A united and strong SLPP has always been relied on by our people to deliver positive milestones for our nation: Independence from the British, establishment of agricultural cooperatives under SLPMB, ending our senseless civil war and building democracy and its attendant institutions after that war. We need to unite SLPP again and build its organizational capacity to protect our nation’s democracy and take economic power to our people. This is the call I am answering to in my aspiration to be the Flag bearer of our great SLPP and with your help to be President of Sierra Leone.
The SLPP and Sierra Leone need a leader who can foster national cohesion and bridge the big divide that currently exists. I am that leader. Having hailed from the east, been brought up in the South, acquired a wife from the North, lived and associated with people and organizations in the west and worked in all regions of this country.
In the end the decision would have to be based on who you can trust from personal experiences of his or her leadership to take this country forward. I am that leader. I have fought a good fight, I have kept the SLPP and national faith. Together with you, let us take economic power back to the people.

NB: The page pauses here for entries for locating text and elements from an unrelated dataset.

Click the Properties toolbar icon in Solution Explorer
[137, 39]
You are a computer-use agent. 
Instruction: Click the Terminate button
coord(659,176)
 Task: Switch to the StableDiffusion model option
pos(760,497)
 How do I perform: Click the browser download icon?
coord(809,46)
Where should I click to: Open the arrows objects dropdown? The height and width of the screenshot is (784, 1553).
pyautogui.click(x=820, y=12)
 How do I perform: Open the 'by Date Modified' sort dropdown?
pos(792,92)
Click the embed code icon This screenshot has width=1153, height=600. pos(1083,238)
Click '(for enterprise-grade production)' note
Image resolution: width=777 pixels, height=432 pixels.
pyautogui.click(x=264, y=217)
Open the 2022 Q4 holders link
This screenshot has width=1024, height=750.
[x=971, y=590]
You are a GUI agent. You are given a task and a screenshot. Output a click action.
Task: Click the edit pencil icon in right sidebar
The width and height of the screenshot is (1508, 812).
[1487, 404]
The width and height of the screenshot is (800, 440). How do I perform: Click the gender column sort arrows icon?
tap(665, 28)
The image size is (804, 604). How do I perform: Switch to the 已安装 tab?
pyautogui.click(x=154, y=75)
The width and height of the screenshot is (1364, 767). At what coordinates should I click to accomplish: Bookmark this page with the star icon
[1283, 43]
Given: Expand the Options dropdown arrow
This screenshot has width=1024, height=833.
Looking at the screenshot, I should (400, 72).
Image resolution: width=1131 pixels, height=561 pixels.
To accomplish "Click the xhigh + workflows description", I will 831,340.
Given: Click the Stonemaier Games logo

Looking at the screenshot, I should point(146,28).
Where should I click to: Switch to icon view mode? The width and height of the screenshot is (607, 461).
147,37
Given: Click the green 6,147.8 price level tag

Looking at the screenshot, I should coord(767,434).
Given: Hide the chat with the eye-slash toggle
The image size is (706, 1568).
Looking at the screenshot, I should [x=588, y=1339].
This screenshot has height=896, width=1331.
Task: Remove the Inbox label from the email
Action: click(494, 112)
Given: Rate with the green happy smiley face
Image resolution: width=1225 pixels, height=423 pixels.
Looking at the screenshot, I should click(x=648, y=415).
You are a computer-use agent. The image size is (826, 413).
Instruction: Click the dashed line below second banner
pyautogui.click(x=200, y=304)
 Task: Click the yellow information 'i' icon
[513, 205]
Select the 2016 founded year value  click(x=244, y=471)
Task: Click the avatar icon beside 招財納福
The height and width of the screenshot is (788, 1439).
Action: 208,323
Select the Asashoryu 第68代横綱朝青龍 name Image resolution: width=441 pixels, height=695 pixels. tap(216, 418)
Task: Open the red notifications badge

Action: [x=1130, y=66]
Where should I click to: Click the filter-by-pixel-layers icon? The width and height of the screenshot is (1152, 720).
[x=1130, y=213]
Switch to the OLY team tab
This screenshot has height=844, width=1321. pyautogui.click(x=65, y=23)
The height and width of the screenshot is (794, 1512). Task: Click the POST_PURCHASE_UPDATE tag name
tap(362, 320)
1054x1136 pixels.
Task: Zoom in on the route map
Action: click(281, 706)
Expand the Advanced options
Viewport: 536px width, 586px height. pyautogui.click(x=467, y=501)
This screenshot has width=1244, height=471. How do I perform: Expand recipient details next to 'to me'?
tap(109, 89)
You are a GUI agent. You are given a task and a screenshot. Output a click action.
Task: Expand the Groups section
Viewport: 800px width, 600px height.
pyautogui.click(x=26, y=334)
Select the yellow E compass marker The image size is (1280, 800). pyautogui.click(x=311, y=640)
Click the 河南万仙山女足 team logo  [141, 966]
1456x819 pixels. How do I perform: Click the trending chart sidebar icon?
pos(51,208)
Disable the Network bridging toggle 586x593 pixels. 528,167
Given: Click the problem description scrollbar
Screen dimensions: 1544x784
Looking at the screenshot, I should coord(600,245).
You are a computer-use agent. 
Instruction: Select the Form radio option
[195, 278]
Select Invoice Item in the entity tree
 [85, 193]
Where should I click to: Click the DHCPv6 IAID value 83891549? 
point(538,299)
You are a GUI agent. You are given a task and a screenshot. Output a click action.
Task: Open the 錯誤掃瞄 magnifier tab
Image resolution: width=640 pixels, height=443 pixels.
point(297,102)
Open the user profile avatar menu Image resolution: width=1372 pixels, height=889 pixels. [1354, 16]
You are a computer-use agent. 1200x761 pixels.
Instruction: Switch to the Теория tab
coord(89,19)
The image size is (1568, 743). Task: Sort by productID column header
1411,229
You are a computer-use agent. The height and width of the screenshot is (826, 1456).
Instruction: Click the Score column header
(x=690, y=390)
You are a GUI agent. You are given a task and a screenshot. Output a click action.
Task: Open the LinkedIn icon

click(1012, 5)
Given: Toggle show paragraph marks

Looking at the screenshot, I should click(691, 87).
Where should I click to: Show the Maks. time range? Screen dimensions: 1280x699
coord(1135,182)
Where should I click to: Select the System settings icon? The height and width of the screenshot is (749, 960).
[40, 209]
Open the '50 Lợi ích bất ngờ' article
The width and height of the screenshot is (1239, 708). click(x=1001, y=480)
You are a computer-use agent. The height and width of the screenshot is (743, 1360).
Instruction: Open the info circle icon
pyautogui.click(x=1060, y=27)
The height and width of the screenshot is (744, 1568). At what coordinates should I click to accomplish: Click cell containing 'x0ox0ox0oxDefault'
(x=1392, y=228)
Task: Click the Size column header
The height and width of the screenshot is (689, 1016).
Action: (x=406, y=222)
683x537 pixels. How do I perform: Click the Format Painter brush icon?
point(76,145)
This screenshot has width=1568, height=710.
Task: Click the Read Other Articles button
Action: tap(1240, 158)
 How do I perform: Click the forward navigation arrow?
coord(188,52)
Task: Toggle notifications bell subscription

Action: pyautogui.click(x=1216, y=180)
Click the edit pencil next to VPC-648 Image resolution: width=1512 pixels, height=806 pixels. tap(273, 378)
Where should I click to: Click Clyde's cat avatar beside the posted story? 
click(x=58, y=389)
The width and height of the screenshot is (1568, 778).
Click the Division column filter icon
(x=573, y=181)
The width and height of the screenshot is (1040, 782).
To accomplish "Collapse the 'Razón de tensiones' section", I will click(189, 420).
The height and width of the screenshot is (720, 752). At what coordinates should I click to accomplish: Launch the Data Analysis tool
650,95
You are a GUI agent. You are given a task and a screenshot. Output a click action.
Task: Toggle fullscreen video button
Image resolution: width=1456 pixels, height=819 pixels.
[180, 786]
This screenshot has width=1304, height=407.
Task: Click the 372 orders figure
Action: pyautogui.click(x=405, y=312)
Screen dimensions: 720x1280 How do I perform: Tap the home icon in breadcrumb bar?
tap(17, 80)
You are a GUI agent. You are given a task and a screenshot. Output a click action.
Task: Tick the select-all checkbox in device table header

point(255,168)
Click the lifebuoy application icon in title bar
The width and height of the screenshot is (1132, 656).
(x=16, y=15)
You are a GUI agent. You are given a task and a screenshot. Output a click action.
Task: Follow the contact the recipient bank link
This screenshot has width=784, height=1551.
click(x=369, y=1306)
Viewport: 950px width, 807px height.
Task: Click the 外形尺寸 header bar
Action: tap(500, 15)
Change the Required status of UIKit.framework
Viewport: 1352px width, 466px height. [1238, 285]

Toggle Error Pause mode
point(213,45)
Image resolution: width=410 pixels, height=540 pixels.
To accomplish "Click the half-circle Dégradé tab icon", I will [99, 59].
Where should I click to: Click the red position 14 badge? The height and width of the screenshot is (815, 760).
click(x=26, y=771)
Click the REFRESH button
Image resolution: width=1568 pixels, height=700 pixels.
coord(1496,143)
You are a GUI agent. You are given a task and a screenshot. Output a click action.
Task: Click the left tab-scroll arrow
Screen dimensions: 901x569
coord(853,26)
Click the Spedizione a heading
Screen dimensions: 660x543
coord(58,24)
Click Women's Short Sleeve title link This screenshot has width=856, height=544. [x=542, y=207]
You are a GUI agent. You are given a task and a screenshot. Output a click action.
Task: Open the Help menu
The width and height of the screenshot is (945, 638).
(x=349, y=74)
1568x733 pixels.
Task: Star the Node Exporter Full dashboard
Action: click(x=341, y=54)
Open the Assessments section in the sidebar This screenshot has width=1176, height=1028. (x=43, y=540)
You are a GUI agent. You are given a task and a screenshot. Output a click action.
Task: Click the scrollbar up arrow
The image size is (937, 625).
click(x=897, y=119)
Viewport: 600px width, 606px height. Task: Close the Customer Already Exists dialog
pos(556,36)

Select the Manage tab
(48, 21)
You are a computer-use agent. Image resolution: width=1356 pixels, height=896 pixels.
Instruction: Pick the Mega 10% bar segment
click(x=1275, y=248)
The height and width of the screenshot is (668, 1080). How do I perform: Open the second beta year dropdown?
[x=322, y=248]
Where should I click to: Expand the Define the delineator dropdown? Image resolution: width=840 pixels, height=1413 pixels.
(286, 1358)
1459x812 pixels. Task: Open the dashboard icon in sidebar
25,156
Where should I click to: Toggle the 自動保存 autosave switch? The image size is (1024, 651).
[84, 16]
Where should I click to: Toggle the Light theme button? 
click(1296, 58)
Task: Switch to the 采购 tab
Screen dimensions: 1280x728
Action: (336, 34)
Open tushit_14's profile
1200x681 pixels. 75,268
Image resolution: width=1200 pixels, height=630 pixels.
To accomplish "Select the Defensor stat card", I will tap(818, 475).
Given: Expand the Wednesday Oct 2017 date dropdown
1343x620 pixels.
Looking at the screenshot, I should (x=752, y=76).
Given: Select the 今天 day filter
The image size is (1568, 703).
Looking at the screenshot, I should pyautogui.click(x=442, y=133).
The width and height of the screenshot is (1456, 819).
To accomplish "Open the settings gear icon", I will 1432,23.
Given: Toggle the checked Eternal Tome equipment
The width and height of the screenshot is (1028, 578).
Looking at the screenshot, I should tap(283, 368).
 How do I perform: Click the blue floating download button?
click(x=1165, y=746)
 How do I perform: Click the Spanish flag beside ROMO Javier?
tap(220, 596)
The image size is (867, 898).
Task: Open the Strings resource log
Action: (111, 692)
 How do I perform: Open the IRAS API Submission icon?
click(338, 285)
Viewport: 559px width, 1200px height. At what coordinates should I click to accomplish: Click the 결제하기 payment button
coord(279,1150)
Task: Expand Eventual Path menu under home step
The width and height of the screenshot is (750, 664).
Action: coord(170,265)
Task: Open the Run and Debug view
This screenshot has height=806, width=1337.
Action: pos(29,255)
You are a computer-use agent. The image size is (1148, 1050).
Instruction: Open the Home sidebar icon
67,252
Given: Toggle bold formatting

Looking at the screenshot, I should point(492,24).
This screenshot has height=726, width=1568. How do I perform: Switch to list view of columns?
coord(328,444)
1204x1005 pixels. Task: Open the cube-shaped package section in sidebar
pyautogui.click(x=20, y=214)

Before this speech, I promised myself I will endeavour not to be long winded as I realise that whilst the constitution guarantees free speech, it does not guarantee listeners. I further resolved to be guided by the advice that Public speakers should speak up so they can be heard, stand up so they can be seen, and shut up so they can be enjoyed. I will therefore conclude whilst you are still awake.
In concluding may I take this opportunity to thank all those of you who have stood and continue to stand against the recent unconstitutional acts of government and the continuous etching away of the democratic foundations that were set up after the war. You are indeed true Sierra Leoneans who want our country to be exalted. The UK &I Branch has been at the forefront of this resistance and has lent a hand through its executive and membership to make this occasion a success. I thank Chairman Jimmy Batilo Songa and his team profoundly for this.
I would like to thank you all for gracing this occasion. I particularly thank members of Team Keili in the UK who have worked assiduously to make this event a success. They have spent a long time planning it and I thank them for their commitment to our common cause. I cannot thank my team members who have come from areas far afield like the USA, Canada and Sierra Leone for this occasion enough. My wife could not unfortunately be here tonight as schools have just reopened but she gave me permission to miss our 30th wedding anniversary, which is on April 20. She sends her felicitations.
Distinguished ladies and gentlemen, I pray that God may be able to use all of you to continue to be an instrument of healing and hope for all who find Sierra Leone a hard and difficult place to be. Let us take economic power back to the people. High we still exalt thee, Sierra Leone, realm of the free.
Thank you and God Bless Sierra Leone.